Самого меня тогда всего лишь «задело крылом», хотя тоже весьма характерно для той эпохи. Классе в седьмом-восьмом мы с Павли­ком Комаровским и Мишей Добромысловым затеяли юмористичес­кий листок под названием «Классная сплетня». Само название го­ворит, что мишени нашей, с позволения сказать, сатиры были непо­далеку. Разве что какого-нибудь особенно досадившего учителя мы «прохватывали» в немудреных стишках и грубоватых карикатурах.

И все сходило с рук — до той поры, когда при каком-то конфлик­те в школьной комсомольской организации, возглавлявшейся смаз­ливым десятиклассником Вадимом Кирко, этот «вождь» решил об­ратить внимание на нашу, естественно, никем не «санкционирован­ную» «прессу».

Между тем санкции требовали уже почти на все. Во всяком слу­чае, когда умер от дифтерита Володя Лекнин, с которым как раз не­задолго до этого у меня вновь вспыхнула долгие года еле тлевшая дружба, я хотел на похоронах прочесть написанные прощальные стихи, и, узнав об этом, Е.Н. Жудро отозвала меня в сторонку и пред­варительно сама их выслушала.

Наша «Сплетня» попала на скамью подсудимых, и дело дошло до райкома комсомола.
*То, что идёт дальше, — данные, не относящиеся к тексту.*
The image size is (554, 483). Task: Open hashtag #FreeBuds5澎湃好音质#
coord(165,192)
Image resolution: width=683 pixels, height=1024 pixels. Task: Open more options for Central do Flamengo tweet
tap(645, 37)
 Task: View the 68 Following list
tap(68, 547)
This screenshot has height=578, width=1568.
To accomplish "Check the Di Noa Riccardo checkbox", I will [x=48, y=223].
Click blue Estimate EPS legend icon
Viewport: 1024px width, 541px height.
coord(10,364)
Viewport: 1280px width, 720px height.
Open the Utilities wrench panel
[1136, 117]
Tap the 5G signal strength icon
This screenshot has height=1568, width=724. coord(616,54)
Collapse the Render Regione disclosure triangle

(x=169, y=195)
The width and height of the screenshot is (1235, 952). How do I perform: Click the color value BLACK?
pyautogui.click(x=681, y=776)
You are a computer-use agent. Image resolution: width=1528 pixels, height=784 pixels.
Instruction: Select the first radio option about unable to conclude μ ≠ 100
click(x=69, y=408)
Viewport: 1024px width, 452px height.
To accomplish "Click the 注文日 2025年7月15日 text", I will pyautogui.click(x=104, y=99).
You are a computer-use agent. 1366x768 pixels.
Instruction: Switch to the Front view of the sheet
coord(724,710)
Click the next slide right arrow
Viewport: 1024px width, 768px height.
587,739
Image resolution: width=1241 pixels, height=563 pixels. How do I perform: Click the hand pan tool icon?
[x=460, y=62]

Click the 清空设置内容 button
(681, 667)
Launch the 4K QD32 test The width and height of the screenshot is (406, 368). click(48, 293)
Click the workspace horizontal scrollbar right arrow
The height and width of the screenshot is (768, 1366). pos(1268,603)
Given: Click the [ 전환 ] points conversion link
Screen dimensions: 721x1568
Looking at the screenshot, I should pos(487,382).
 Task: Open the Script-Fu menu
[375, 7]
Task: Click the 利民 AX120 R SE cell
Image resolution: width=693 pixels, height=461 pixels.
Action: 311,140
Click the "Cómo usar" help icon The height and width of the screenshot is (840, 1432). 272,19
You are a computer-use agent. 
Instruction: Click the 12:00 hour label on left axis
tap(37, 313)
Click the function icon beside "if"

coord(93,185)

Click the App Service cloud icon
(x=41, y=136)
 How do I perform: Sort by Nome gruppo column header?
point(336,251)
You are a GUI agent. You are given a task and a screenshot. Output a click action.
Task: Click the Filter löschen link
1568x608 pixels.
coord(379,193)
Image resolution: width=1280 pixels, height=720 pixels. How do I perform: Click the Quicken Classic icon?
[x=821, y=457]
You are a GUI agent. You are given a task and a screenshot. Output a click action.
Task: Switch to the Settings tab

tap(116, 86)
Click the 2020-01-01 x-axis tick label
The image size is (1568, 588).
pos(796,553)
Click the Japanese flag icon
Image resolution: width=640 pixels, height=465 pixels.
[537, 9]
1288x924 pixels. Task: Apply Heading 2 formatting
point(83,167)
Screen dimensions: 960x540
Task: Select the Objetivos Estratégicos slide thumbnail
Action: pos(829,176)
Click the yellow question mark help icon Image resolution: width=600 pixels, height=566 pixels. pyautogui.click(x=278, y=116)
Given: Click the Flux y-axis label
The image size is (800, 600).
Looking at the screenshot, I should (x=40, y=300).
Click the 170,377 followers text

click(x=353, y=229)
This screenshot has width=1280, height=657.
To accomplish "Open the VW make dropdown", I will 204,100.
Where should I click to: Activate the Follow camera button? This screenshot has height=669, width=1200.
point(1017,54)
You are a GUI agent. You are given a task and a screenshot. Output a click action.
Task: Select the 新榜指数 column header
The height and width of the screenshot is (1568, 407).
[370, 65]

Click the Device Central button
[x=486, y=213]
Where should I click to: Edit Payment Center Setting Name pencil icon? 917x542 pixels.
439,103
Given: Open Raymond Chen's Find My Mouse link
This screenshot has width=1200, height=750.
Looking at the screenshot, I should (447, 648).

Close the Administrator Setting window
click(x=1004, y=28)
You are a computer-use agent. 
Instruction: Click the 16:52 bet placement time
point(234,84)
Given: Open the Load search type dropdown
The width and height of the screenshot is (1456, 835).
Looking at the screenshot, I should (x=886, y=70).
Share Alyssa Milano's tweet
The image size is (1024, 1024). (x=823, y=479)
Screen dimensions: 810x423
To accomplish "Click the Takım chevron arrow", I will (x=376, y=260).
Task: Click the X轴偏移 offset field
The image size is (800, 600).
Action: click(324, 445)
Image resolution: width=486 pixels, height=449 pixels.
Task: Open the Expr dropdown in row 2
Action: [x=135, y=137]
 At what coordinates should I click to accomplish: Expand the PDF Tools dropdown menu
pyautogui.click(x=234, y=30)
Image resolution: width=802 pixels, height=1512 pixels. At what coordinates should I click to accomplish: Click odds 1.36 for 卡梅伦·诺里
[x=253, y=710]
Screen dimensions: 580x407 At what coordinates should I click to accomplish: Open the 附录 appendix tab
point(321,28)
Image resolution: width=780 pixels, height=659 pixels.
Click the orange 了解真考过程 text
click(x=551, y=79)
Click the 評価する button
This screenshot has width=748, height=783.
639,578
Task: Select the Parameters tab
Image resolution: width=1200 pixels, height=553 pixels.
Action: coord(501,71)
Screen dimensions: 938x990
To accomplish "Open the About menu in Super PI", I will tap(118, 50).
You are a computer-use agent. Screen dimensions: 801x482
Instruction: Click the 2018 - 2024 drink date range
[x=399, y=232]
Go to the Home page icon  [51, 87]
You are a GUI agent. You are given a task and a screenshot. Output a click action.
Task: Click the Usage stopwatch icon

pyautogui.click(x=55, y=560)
Он находился в том самом прелестном особняке Морозовой на Смоленском бульваре, где некогда собирались блиста­тельные умы и таланты серебряного века. (Между прочим, там же, но в помещении, занятом райвоенкоматом, я, придя годы спустя с хо­датайством от Литинститута дать мне небольшую отсрочку для за­вершения весенней экзаменационной сессии, услышал от военкома, что «таких писателей народ — в зад коленом», так что эту сессию я сдавал уже после войны, которую сей «бич дезертиров», полагаю, благополучно, а может быть, и небезвыгодно провел в том же исто­рическом здании. Где-то вы теперь, мой бдительный майор — или же давно полковник, если не генерал?)

Райком расщедрился на выговоры, но вскоре грянула война, и ста­ло не до того.

Не думаю, что только из-за подобных обид я в 1940-1941 годах пережил острую неприязнь ко многому, что совершалось в стране. Мне трудно теперь припомнить и проследить какую-либо последо­вательность, с какой это происходило. Ведь еще в 1937-1938 годах я не без зависти относился к тому, что Володя Лекнин и еще кто-то из одноклассников были приняты в комсомол, и мечтал «догнать» их. И договор с Гитлером меня скорее удивил и даже позабавил, чем от­кровенно возмутил. Помню, что я даже дразнил кого-то, «предска­зывая», что Гитлера вскоре введут... в ЦК! Глупое мальчишество, не правда ли? Но как бы я зазнался, если бы каким-то чудом стало из­вестно о последовавших тайных переговорах насчет присоединения СССР к фашистскому «антикоминтерновскому» пакту!

Однако уже весной 1940 года я прочел деду М.Н. Краевскому, с которым все больше сходился, следующие стихи с лермонтовским эпиграфом «За все, за все тебя благодарю я...» и густым налетом надсоновской лексики:

Благодари его за «радостное детство»,

За «юность светлую» его благодари,

За то, что проклял он «прошедшего наследство», —

За все, за все ему спасибо говори.

Благодари, — я возражать не смею,

Но будет день — свободы идеал

Забудется, наденешь ты ливрею,

А вместо «гения» окажется Ваал.

И ты припомнишь все — политики арену,

Где с ложным пафосом, с наигранной слезой,

Котурнами возвысясь, гений сцены

Листочком фиговым от вас скрывал разбой.

Я не зову назад, иль к вере в фатум(?!).